Hong Kong pays tribute to China’s Tiananmen dead
Six football pitches in Victoria Park filled with crowds holding candles to mark 26th anniversary of Beijing crackdown.

Tens of thousands have gathered in central Hong Hong to mark the 26th anniversary of China’s Tiananmen Square crackdown, which saw hundreds of pro-democracy protesters killed by security forces in central Beijing.
Six football pitches in Victoria Park were filled on Thursday with sombre crowds who held candles aloft as they paid silent tribute to the dead.
Organisers said that 135,000 had attended the commemoration.
Students later took to the stage and burned a copy of Hong Kong’s mini-constitution, or Basic Law, saying it “restricted democracy”.
Hong Kong is the only location on Chinese soil to commemorate the military’s crushing of pro-democracy protests in central Beijing in 1989.
Hundreds – by some estimates more than a thousand – died after the Communist Party sent tanks to disperse demonstrations at the square in the heart of Beijing, where student-led protesters had staged a peaceful seven-week sit-in to demand democratic reforms.
The US called for “an official accounting of the victims” of the 1989 crackdown on Thursday, as well as the release from prison of those serving Tiananmen-related sentences.

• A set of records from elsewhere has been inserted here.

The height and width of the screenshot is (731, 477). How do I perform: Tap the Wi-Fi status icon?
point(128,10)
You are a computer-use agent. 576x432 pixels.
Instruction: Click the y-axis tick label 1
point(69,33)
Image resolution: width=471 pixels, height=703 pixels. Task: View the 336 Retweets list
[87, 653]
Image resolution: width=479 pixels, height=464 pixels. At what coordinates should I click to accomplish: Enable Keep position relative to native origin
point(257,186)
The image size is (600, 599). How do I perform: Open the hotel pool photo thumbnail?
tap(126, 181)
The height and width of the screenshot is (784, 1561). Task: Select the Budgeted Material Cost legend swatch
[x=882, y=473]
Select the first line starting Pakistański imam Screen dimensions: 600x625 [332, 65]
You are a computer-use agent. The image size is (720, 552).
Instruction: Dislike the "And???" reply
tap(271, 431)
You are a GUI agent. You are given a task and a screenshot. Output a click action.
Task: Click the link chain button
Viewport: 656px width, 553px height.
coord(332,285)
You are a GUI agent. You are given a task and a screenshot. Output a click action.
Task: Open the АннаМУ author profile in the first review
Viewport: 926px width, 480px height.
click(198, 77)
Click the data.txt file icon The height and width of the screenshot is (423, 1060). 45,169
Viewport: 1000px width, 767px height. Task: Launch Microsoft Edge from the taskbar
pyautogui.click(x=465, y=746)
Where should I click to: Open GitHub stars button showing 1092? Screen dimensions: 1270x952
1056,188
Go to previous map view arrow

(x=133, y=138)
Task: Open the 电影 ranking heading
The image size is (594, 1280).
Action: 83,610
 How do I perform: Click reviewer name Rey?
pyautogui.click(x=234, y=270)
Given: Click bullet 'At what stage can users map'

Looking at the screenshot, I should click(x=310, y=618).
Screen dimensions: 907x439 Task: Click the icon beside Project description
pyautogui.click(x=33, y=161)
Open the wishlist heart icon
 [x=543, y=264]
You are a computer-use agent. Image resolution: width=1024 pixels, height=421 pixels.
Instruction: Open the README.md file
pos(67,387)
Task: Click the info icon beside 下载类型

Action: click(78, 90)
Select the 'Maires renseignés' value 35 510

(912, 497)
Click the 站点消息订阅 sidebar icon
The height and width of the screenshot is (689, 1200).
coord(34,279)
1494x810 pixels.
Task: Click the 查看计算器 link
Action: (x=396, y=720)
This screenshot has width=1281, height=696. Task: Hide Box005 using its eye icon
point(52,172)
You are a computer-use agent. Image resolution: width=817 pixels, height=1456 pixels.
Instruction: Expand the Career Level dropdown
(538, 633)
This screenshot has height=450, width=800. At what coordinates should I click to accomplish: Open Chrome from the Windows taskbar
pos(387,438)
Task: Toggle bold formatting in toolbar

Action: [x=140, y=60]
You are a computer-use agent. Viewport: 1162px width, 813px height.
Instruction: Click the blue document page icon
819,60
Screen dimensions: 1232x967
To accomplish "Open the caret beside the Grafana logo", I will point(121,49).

![A pro-democracy protester blocks tanks in Tiananmen Square, Beijing, China, on June 4, 1989 [AP]](/wp-content/uploads/2009/06/20096144642956734_2.jpeg?quality=80)
The US State Department also urged a halt to the harassment and detention of those who want to commemorate the anniversary.
Chinese Human Rights Defenders, a US-based group, said state security had detained dozens of activists in the Chinese provinces of Shaanxi and Hunan in advance of this year’s anniversary.
Zhang Xianling, 77, whose then 19-year-old son was killed during the crackdown, said she visited his grave in Beijing on Thursday, where dozens of plainclothes security staff stood watching.
More than seven security officers remain near her apartment, with two guarding her door, she told AFP news agency.
In Taiwan, prominent former student leaders who were at Tiananmen – Wuer Kaixi and Wang Dan – spoke to a crowd of hundreds in the capital Taipei, some of whom carried yellow umbrellas, the symbol of Hong Kong’s pro-democracy movement.